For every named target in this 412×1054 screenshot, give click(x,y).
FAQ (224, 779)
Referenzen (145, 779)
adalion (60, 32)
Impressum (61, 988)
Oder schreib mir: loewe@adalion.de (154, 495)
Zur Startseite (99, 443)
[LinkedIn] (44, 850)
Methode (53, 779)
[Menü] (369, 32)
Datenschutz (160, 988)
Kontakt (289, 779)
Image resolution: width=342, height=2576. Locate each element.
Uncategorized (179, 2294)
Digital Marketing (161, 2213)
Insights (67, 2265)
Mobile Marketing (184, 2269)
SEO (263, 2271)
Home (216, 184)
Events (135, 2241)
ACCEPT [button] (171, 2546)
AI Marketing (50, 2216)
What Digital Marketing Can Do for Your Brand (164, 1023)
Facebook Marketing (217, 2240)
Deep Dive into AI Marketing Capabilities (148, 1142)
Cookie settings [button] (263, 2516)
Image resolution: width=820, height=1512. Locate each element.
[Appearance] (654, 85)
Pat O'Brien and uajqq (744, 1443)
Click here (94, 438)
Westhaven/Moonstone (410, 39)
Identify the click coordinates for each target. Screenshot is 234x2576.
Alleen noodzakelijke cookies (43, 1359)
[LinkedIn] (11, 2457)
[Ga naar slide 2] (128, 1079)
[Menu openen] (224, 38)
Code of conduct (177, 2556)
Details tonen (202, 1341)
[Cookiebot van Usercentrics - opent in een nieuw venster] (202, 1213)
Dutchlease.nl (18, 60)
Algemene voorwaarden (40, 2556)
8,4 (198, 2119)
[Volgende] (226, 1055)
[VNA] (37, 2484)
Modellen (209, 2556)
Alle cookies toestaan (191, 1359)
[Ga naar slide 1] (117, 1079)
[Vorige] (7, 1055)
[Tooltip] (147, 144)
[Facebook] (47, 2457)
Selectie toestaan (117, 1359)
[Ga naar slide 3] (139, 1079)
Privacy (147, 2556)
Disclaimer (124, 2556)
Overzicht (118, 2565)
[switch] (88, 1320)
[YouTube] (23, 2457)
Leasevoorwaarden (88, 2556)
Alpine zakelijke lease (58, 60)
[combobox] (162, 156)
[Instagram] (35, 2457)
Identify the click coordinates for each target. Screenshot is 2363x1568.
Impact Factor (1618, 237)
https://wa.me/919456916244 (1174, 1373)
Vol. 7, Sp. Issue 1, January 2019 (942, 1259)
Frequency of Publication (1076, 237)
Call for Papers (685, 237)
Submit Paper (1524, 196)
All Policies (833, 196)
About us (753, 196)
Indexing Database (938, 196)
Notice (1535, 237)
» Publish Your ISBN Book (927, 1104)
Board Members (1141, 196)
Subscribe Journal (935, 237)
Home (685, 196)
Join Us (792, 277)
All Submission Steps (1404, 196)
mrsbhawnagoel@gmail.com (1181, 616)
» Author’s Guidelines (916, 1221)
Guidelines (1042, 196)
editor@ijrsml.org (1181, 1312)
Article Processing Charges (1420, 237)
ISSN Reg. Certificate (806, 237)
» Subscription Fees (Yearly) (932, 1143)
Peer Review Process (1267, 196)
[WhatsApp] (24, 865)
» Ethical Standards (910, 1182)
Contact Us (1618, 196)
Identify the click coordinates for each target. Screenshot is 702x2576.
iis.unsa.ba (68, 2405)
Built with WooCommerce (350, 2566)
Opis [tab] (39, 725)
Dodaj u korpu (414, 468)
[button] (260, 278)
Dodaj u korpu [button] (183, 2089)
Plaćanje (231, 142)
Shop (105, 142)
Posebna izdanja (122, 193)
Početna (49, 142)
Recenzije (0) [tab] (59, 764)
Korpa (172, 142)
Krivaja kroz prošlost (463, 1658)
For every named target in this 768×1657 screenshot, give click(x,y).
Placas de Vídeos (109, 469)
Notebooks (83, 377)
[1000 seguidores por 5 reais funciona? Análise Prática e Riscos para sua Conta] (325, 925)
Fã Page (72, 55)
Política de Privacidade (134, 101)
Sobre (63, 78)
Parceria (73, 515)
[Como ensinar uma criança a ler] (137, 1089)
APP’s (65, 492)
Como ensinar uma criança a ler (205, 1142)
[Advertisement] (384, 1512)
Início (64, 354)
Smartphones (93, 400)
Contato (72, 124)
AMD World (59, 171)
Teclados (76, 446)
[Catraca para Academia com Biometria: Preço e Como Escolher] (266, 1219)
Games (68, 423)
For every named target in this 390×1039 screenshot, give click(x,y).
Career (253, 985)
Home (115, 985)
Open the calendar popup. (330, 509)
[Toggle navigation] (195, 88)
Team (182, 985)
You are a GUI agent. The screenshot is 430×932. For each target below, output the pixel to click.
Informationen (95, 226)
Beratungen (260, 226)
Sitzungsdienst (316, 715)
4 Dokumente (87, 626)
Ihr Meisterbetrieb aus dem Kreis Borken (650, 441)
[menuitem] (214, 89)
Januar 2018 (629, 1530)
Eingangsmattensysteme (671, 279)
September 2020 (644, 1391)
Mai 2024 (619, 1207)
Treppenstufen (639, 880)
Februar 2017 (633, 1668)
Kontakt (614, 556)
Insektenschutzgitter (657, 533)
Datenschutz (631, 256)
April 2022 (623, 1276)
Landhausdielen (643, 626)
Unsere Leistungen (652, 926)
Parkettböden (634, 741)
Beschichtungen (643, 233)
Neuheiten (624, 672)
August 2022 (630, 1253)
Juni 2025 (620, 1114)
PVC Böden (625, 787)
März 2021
-- -- --
Assigned task
List every line in the records above that contains the word "Identify".

Exercise solution
Identify the click coordinates for each target. Screenshot is 234x2576.
Identify the click coordinates for each target. Screenshot is 2363x1568.
Identify the click coordinates for each target. Screenshot is 702x2576.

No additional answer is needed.